We show that LogBERT, a state-of-the-art technique based on Bidirectional Encoder Representations from Transformers (BERT), cannot deal with unstable log data. On the three most prevalent publicly available log datasets, Mathew's Correlation Coefficient (MCC) score (which measures the correlation between a model's output and the correct labels) of LogBERT dropped by 90% after increasing log data instability from 1% to over 80% normal sequences containing logkeys in the test set. Log data instability was increased by only reassigning samples between the train and test set. Furthermore, we show that the high performance of LogBERT reported in the original paper was achieved because the model relied on a simple heuristic that only worked under specific conditions.

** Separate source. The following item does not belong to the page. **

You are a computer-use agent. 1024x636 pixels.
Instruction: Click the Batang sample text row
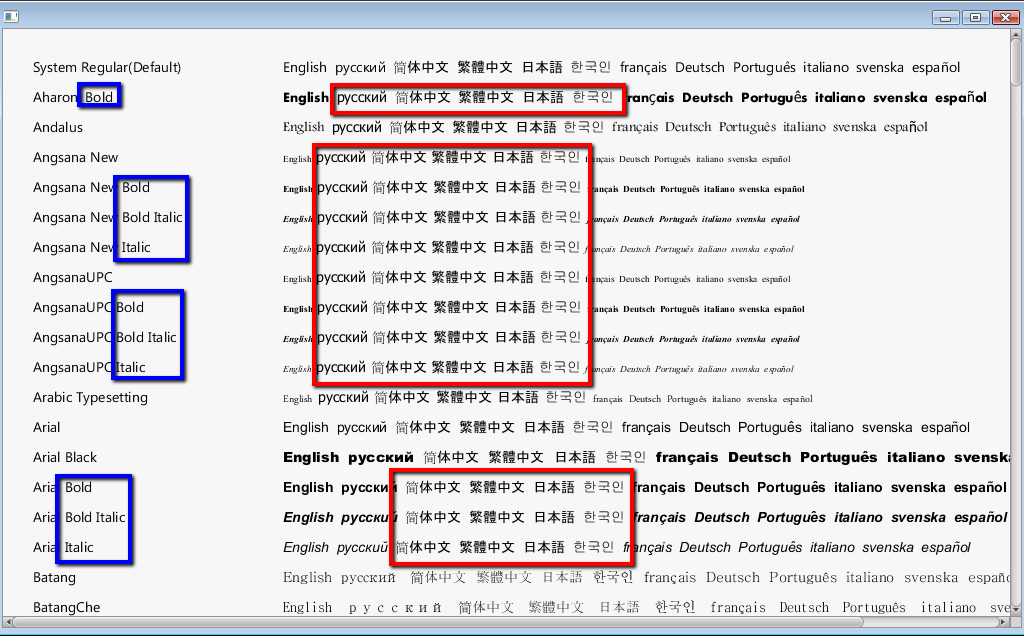point(640,578)
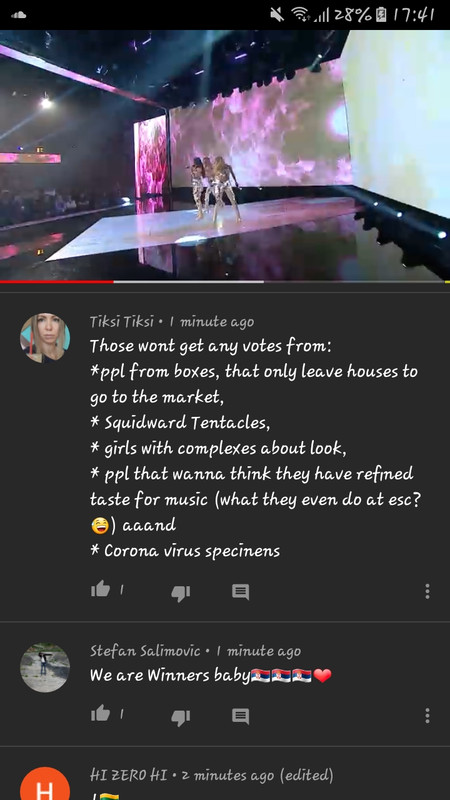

To address this issue, we propose a novel sequence anomaly detection technique based on BERT: Vocabulary-Free BERT (VoBERT). VoBERT uses a novel pre-training task we designed specifically for anomaly detection: Vocabulary-Free Masked Language Modeling (VF-MLM). We adapted traditional MLM and removed the fixed vocabulary constraint, which allows VF-MLM to classify out-of-vocabulary logkeys correctly.
We highlight that VoBERT is more stable than LogBERT and outperforms the latter in certain situations where log data is very unstable. For the public datasets, the MCC score of the specific train-test split used in the LogBERT paper dropped by 90% after reassigning the train-test split, increasing log data instability. In addition to sequence-level anomaly predictions, we evaluated all approaches on element level, providing a more granular performance assessment.
To assess the generalisation of the experimental results to real-world scenarios, we conducted a case study evaluating the anomaly detection models on real-world security event data collected at a large bank (50,000+ employees). We found that the simple heuristic did not work for this real-world data, having a negative correlation with the correct results. VoBERT showed performance on par with LogBERT on this real-world security event dataset.
We urge future researchers to evaluate their methods on real-world data, as we showed that the commonly used public datasets do not represent real-world scenarios. Furthermore, it is important to assess how difficult it is to detect anomalies in datasets used for evaluation. When a simple heuristic can perform well, such datasets might not be well suited to evaluate a complex anomaly detection model.
This thesis is a proof of concept for the novel pre-training task VF-MLM and paves the way for future work to refine this technique further, as well as to develop additional robust and adaptable solutions for log and security event anomaly detection.